• [Task details]
Render the records as a numbered list, from the line with "Place cursor in" through the end of the records, skipping blank lines and leaving out the pictures.

• [The data]

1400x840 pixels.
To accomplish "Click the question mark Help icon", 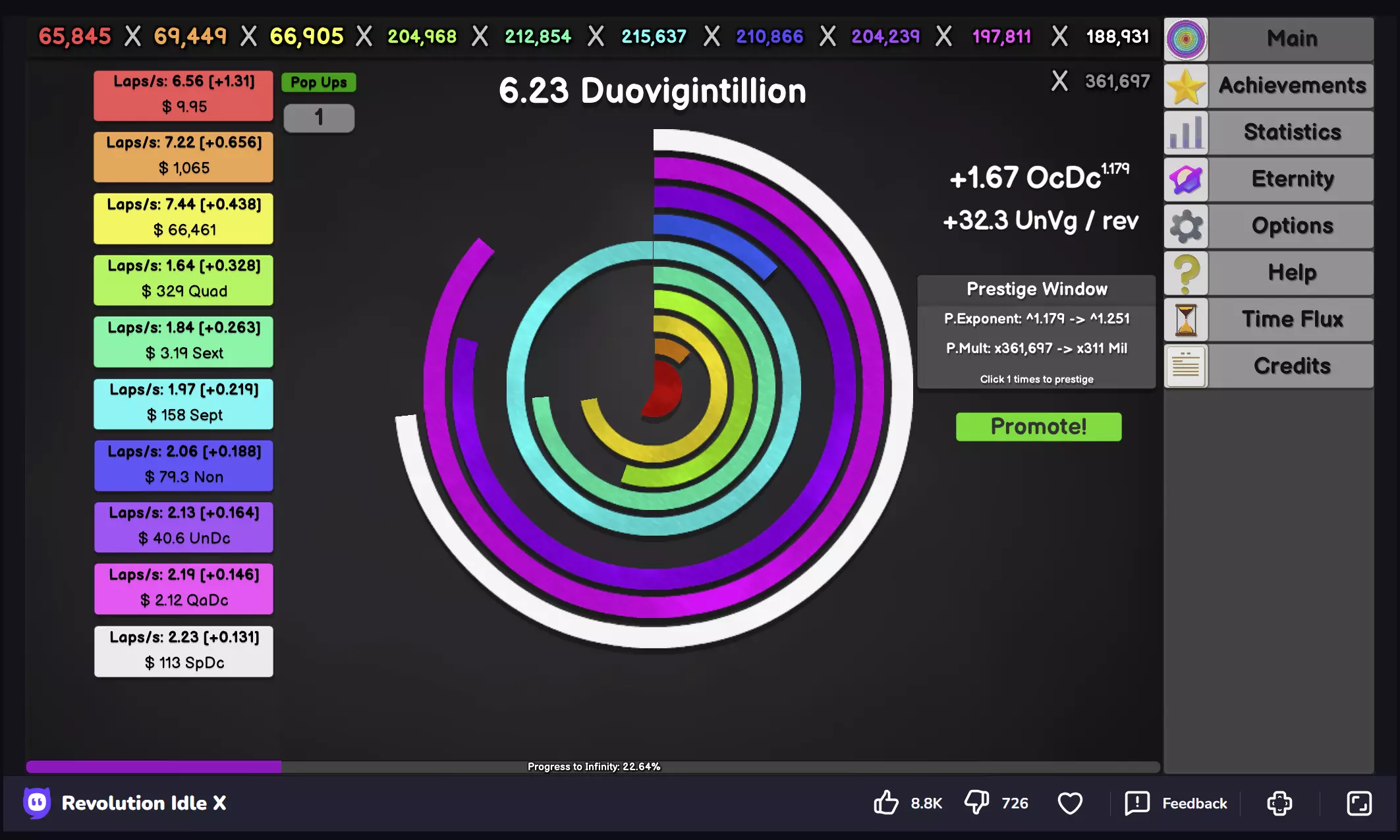I will 1186,273.
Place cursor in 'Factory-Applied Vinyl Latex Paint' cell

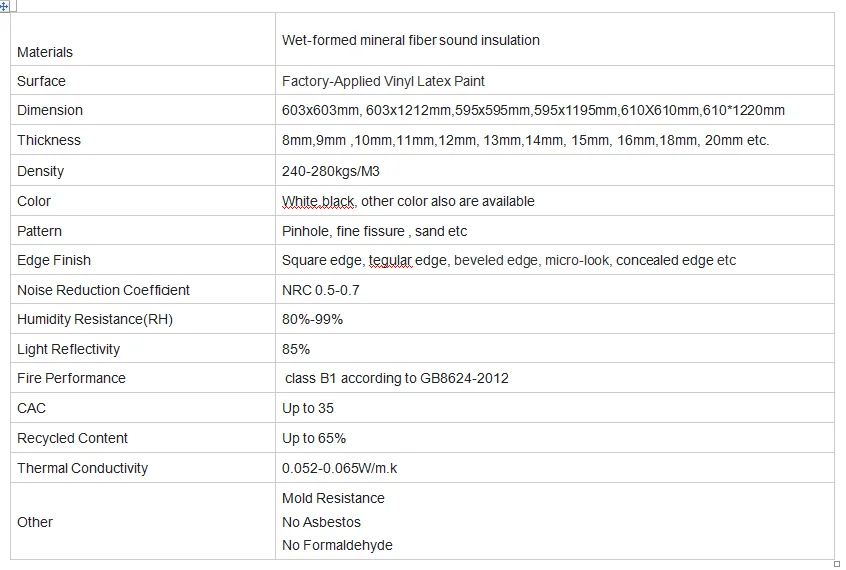(383, 81)
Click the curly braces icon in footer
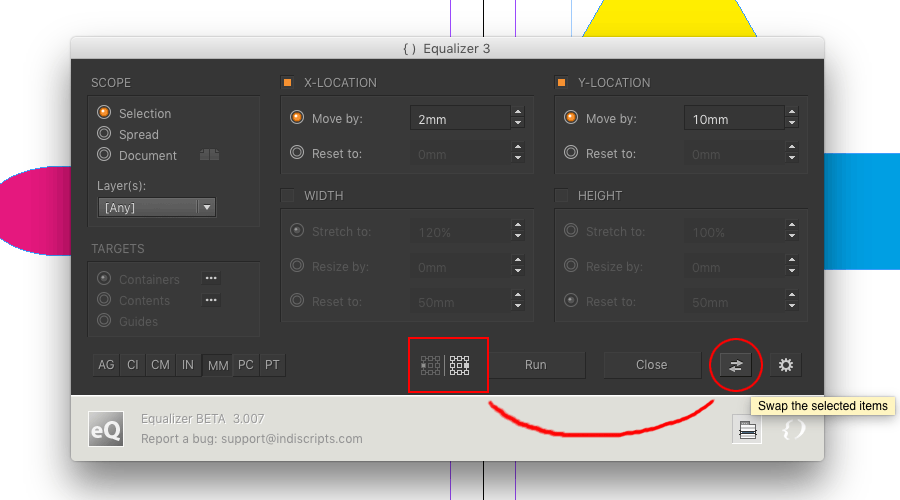This screenshot has width=900, height=500. click(x=791, y=429)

• [Result of the exercise]
1. Place cursor in 'Factory-Applied Vinyl Latex Paint' cell
2. (383, 81)
3. Click the curly braces icon in footer
4. This screenshot has width=900, height=500. click(x=791, y=429)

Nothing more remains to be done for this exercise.